米金利、2020年には再びゼロに=モルガン・スタンレー

Wall Street sees even more Fed rate cuts ahead with Morgan Stanley predicting a return to zero

米中の貿易紛争激化と経済指標の内容が低迷していることで、米金融市場では、米連邦準備制度理事会(FRB、中央銀行に相当)がより積極的な利下げに踏み切るとの見方が主流になってきている。

そのなかでもモルガン・スタンレーは、もっとも積極的で、来年にはゼロ金利になるとしている。

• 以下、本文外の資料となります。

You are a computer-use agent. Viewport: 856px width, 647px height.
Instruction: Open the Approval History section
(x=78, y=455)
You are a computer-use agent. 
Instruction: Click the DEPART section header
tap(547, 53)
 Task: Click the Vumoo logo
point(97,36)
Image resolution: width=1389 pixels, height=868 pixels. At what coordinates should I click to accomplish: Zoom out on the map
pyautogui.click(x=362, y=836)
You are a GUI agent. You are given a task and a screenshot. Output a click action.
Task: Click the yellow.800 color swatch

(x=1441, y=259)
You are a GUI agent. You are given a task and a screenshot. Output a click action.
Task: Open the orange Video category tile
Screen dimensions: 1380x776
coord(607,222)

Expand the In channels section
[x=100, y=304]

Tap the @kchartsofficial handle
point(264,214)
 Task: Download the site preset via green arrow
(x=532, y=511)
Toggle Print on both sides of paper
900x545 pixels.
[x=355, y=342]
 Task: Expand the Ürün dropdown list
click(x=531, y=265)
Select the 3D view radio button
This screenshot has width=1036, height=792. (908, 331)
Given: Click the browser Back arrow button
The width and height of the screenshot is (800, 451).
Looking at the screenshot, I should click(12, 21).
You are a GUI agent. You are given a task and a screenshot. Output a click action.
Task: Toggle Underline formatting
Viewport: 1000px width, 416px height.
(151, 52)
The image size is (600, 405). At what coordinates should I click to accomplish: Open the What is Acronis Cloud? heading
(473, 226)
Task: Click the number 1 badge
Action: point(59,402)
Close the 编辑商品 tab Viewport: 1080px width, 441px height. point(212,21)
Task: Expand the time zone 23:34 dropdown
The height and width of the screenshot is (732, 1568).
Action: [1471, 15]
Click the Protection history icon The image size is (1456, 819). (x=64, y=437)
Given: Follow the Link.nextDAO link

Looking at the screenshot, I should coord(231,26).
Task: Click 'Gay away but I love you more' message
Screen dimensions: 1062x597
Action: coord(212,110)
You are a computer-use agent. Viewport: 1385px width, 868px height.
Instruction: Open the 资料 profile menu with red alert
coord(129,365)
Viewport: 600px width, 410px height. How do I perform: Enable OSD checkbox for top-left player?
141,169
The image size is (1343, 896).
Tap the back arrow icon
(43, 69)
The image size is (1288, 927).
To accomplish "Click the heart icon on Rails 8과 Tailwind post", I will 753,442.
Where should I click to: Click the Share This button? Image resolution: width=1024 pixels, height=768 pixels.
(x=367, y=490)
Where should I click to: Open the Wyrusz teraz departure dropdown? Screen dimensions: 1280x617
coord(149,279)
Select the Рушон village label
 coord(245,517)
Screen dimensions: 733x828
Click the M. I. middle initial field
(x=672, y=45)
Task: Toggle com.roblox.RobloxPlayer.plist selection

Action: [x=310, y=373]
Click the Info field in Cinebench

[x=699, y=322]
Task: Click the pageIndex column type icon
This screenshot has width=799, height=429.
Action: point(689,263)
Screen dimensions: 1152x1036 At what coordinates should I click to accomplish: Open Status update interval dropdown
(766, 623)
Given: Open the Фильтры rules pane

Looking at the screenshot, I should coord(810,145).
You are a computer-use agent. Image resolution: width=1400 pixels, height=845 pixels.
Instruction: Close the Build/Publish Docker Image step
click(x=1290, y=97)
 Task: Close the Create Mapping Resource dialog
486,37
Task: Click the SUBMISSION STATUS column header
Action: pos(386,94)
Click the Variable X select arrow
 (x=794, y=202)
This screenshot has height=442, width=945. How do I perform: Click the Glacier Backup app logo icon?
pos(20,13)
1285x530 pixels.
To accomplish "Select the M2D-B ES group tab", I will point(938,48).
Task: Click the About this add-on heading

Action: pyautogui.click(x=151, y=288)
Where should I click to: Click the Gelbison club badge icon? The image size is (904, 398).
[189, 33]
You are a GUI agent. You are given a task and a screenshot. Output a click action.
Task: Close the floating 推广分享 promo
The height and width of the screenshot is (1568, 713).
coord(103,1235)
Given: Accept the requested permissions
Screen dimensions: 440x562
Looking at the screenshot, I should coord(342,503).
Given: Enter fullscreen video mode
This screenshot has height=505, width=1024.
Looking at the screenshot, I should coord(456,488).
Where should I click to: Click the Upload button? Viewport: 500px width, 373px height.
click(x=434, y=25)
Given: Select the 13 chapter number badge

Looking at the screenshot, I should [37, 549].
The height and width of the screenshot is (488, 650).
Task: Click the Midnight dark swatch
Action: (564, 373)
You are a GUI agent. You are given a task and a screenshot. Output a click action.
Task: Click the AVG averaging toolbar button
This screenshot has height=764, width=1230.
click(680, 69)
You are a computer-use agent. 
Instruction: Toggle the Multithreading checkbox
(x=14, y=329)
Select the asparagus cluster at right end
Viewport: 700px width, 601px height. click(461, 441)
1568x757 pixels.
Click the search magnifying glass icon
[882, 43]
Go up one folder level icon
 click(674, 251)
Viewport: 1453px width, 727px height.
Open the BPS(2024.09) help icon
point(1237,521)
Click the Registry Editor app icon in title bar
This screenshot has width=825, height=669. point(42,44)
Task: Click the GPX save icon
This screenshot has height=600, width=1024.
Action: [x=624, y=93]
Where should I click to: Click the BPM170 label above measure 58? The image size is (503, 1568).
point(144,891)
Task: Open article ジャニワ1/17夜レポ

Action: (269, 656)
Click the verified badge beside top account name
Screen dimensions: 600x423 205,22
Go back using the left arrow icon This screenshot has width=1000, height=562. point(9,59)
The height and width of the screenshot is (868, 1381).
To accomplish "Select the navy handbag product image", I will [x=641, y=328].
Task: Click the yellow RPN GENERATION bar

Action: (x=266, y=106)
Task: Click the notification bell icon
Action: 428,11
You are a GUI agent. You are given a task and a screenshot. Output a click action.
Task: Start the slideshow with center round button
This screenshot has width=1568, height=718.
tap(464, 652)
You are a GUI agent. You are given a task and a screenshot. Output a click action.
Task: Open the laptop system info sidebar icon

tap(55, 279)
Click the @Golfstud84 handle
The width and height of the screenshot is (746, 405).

モルガン・スタンレーは、9月と10月の米連邦公開制度委員会(FOMC、日銀の政策決定会合に相当)で連続して利下げに踏み切り、2020年には追加で4回行われることで、金利はゼロ、あるいは金融危機以降7年間続いた水準になるとしている。

エコノミスト、エレン・ゼントナー氏は、「経済政策の調整のうえで、パウエル議長(中銀総裁に相当)によるFOMCが注視するとしている経済指標などの要因をみると、一段の利下げが必要なことは明らかだ」とした。

同氏によれば、7月の雇用統計でみられた労働時間の減少は、将来のレイオフ(一時解雇)につながる典型的なサインだという。

ゼントナー氏は、1回の利下げ幅を0.25%ポイントとしているが、より大幅となる「可能性は否定できず、基本的な経済見通しが大きく悪化し、景気悪化の可能性が高まれば」あり得る、としている。